# Nissan/Tohatsu fuel fittings



## TomFL (Oct 2, 2007)

I'm a big fan of these motors, but the fuel fitting stink and are expensive. 

Are there any other fuel fittings that will fit on the motor? I thought I'd heard ther might be other fittings that will basically bolt on in place of the motor end male/female nissan/tohatsu ones. 

-T


----------



## Brett (Jul 16, 2008)

I think they're the same diameter as the Yamaha fittings


----------



## TomFL (Oct 2, 2007)

Hmmm...I have a spare Yamaha male fuel, but it's the tank side, not engine side so I can't be sure... 

What I'm looking for is an alternative to the Nissan engine-side fuel line fittings, both male and female. I love these outboards, but I've found the fittings to be the only weak point on the motor. And they are usually pricey if you are forced to buy local (my local dealer is about $35 *each* for the two fittings!! Online they can be found cheaper of course, but the time is the bummer. 
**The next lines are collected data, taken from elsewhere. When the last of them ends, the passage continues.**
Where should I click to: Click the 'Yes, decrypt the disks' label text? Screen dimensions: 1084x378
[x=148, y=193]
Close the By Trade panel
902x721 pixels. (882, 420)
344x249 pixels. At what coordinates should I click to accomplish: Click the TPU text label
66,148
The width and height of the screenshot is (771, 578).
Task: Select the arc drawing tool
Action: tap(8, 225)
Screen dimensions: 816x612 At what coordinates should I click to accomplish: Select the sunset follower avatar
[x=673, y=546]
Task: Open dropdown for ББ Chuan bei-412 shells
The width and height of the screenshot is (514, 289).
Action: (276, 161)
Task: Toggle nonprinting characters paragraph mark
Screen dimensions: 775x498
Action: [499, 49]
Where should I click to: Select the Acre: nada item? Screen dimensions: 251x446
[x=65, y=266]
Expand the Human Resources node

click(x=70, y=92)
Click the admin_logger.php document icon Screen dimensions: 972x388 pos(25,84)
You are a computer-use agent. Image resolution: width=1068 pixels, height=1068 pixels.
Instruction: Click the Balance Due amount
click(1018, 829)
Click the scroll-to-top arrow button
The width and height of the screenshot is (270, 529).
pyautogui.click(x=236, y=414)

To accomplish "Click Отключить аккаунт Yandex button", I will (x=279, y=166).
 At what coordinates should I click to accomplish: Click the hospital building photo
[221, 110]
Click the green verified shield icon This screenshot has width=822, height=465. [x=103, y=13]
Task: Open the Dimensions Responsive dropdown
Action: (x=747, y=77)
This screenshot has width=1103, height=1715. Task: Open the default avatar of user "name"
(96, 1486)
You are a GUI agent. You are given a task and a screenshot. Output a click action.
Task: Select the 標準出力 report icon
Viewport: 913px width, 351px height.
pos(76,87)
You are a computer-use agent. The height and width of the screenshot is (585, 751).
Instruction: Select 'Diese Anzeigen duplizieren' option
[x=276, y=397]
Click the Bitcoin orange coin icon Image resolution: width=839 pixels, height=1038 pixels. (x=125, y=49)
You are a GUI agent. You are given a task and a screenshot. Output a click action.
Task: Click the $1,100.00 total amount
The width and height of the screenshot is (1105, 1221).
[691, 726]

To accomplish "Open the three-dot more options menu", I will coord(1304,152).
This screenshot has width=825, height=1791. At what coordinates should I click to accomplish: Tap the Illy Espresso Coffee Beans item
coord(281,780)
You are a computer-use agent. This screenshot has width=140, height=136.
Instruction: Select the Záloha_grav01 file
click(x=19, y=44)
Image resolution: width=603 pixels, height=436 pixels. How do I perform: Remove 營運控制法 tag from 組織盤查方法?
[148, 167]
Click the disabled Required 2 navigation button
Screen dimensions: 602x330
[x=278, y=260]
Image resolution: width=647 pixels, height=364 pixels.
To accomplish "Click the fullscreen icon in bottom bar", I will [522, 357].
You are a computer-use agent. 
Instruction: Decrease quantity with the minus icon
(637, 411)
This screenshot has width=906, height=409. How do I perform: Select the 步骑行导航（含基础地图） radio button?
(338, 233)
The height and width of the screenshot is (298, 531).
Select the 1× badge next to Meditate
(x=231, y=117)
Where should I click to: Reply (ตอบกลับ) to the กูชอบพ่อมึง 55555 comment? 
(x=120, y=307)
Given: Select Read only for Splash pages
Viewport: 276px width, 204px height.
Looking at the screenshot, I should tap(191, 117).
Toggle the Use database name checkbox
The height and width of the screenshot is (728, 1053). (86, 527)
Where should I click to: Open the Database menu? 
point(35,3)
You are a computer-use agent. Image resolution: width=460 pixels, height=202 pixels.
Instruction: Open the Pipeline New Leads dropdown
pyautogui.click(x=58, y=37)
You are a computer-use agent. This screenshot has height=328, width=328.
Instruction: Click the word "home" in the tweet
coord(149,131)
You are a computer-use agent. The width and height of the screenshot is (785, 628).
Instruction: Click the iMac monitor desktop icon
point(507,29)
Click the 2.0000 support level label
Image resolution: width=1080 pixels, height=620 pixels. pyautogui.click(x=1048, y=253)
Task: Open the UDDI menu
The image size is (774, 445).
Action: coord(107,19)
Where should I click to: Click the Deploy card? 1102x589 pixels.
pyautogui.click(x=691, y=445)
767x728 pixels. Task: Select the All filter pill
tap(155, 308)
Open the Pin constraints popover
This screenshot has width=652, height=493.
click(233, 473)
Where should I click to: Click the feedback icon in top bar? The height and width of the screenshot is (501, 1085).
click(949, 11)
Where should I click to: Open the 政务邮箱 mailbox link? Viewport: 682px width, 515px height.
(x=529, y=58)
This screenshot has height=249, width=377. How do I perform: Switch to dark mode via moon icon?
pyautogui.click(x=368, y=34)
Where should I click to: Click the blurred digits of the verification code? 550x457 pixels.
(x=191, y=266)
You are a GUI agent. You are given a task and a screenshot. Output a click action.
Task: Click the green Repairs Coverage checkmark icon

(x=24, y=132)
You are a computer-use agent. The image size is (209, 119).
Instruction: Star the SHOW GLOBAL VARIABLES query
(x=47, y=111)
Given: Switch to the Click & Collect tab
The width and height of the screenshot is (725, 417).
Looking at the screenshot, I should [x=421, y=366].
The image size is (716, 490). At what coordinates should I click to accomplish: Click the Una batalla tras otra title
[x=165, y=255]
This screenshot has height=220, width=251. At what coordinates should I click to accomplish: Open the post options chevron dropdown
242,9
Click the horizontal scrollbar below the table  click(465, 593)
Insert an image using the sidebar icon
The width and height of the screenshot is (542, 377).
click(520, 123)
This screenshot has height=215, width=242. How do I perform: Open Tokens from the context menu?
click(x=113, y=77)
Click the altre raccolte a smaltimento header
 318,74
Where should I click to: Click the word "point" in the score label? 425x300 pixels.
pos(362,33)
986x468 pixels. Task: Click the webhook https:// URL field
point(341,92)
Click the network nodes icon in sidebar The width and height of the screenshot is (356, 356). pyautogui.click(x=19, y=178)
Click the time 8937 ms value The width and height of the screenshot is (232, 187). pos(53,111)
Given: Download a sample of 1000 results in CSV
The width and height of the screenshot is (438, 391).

This is what I need an alternative to: http://cgi.ebay.com/ebaymotors/New-Engine-Side-Fuel-Line-Connector-for-Nissan-Tohatsu_W0QQcmdZViewItemQQ_trkparmsZ65Q3a12Q7c39Q3a1Q7c72Q3a1171QQ_trksidZp4506Q2ec0Q2em245QQhashZitem45ecc7bcf8QQitemZ300325256440QQptZBoatQ5fPartsQ5fAccessoriesQ5fGearQQsalenotsupported

It's kind of a bulkhead fitting. The male part is the part I'm stumped on as far as finding an alternative. 

-T


----------



## Brett (Jul 16, 2008)

Merc-san-hatsu...?


----------



## noeettica (Sep 23, 2007)

I have Just Removed the fitting and run the hose out the hole .... You can put anything on the Hose ...Or just put a tank connector on it ...

Dave


----------



## beavis (Dec 11, 2006)

what problems are you having with them?


----------



## TomFL (Oct 2, 2007)

> what problems are you having with them?


They leak!!

One I've had in the past have had the plastic parts inside the fittings fall apart. The plastic "plunger" part. 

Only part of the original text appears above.